**** SOURCE EXCERPT

The S500 is the first in Bryton's new 'S' series of premium units and has a full-colour 2.4-inch touchscreen with a 240x400-pixel resolution.
It's a similar overall size to the Garmin Edge 530, but the screen itself is noticeably smaller as a result of the huge bezels around the top and bottom of the screen, which is a bit of a shame.
On the other hand, it does boast more controls than the competition. Along with the touchscreen, the device has four buttons, two on each side. The touchscreen isn't quite as responsive as those found on smartphones or Hammerhead's Karoo 2 but still works fairly well (most of the time).
The colours are vibrant, and it has an ambient light sensor that adjusts the screen's brightness according to the changing light conditions. It transitions well, meaning it's possible to continue to read the data on the screen whether it's a particularly dull or bright, sunlit day.
The battery life is a claimed 24 hours and in my experience it lasts in excess of this, which is impressive. It's a great option if you're going on multi-day bikepacking trips but still want some performance data as well as navigation. When it's time to charge, that's done with a standard USB-C cable.
The device also automatically turns itself off after a period of inactivity – and when it does, you don't lose your current ride, you can turn it back on and resume the ride you were just on. The auto power off is set to 30 minutes as standard but you can change it so the unit turns off after just five minutes, or you can disable it completely. Anyhow, it's handy if used correctly to conserve that massive battery reserve if you are on a particularly long trip.
The home page consists of bike profiles at the top, along with navigation and courses, and then down on the lower stripe are settings, results (completed rides) and profile, where you can input your personal details such as your weight, heart rate and power zones for following workouts.

********
**** DATA PROVIDED

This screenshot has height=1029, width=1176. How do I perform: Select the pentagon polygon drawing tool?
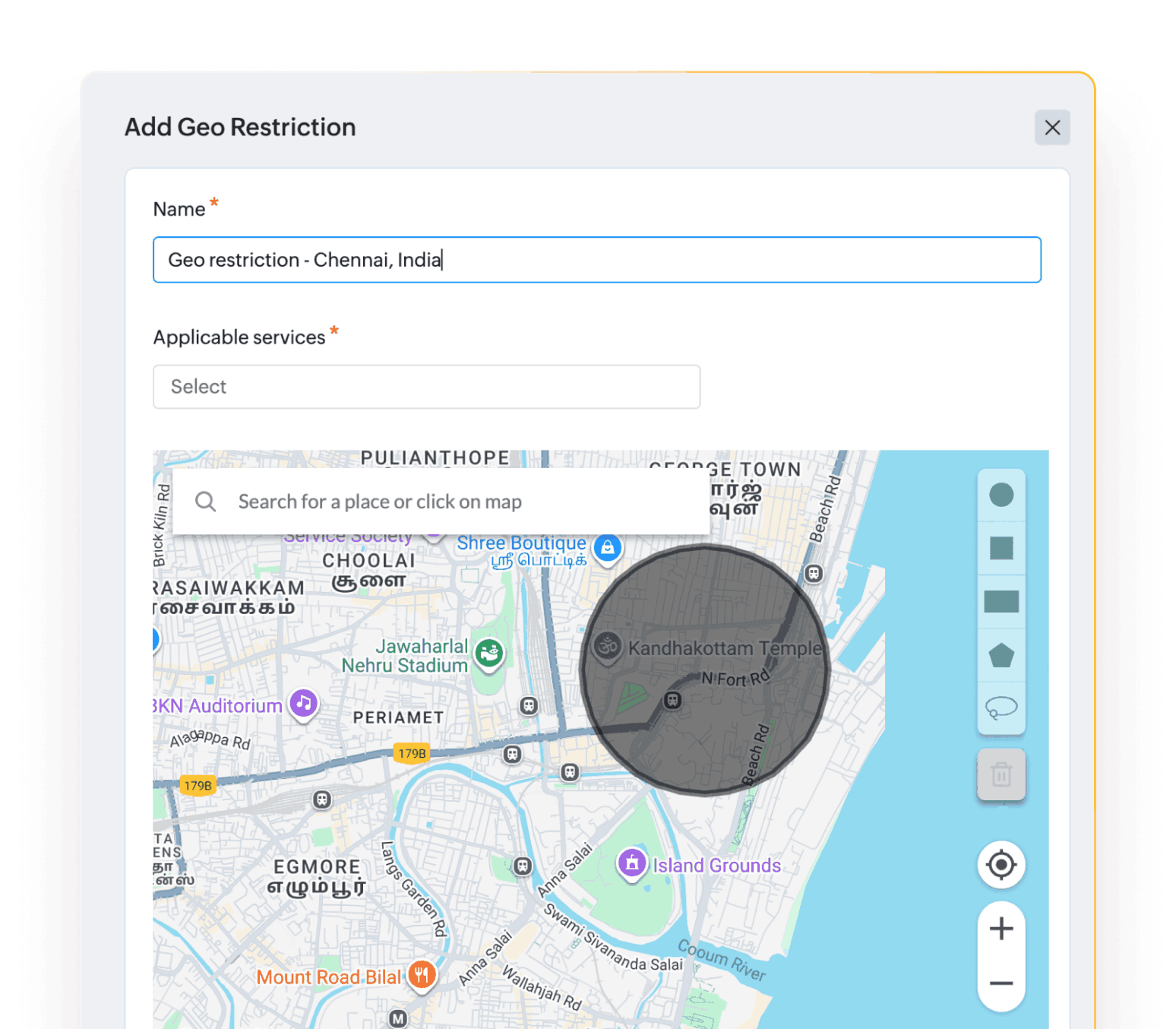pos(1001,654)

********

* [WHAT THIS EXERCISE ASKS]
A. According to the Bryton S500 review, what is the standard auto power-off time before the unit turns itself off?
B. Continue the Bryton S500 review from its final sentence, which describes the home page.

* [RESPONSES TO THE TASKS]
A. 30 minutes.

B.
There are three profiles, labelled Bike 1, 2 and 3 as standard, but you can rename them to road, gravel, indoor, and so on, depending on the riding you'll be doing.
Fields are all customisable on the device itself, or you can use the Bryton app which is easy and quick to operate for making changes.
Each bike profile gives you four data pages, with which you have up to ten fields to fill, two lap pages and a map page. The map view page can be set as 'map+data', 'map+altitude' or 'map only'. Overall, you're pretty set with all this customisation; there hasn't been a data field option I've been looking for that the Bryton doesn't provide.
The S500 uses GPS with simultaneous five-satellite connectivity including Glonass, Galileo, Beidou, and QZSS networks for picking up signal quickly, and it does just that in my experience.
The S500 can support Bluetooth and ANT+ sensors for connecting to power meters, electronic drivetrains and e-bike systems (Shimano Steps), and with its ANT+ FE-C smart trainer compatibility it can be paired with a smart trainer to control the resistance.
The device also supports radar systems such as Garmin's Varia, which alerts you with notifications of other road users coming from behind up to 150m away. Iwein's review will tell you more about the Varia, but strips are located on the right side of every data page, signalling in various colours to indicate their speed, and a beeping sound also warns of approaching traffic.
Navigation functionality includes turn-by-turn and route guidance on the pre-installed regional OSM maps. If you accidently take a wrong turn, as long as you have a stable phone connection the device will also reroute you to help you get back on track.
Bryton has included a couple of really helpful buttons for adjusting routes on the device while you're out and about. First off, you can reverse your saved rides. Click 'courses', then 'route', then select one of your saved routes and if you scroll down you'll find the 'reverse route' button to mix up one of your regular routes – it's useful being able to do this directly on the device, nice and easy.
Another useful touch is its retracing ability – if you head out and then just want to go back the way you came, maybe you're feeling sick or something and just want to get back asap. Again, click 'courses', then 'route', then 'retrace route'. A thick line clearly shows you the way to go.
With the Bryton Active app, to push set routes to the device you can link and sync with third party accounts (Strava, Komoot and Ride With GPS), import GPX/FIT files from websites, and you can also build a route on the app itself by plotting points. For each of these rides you can add custom points of interests and name each.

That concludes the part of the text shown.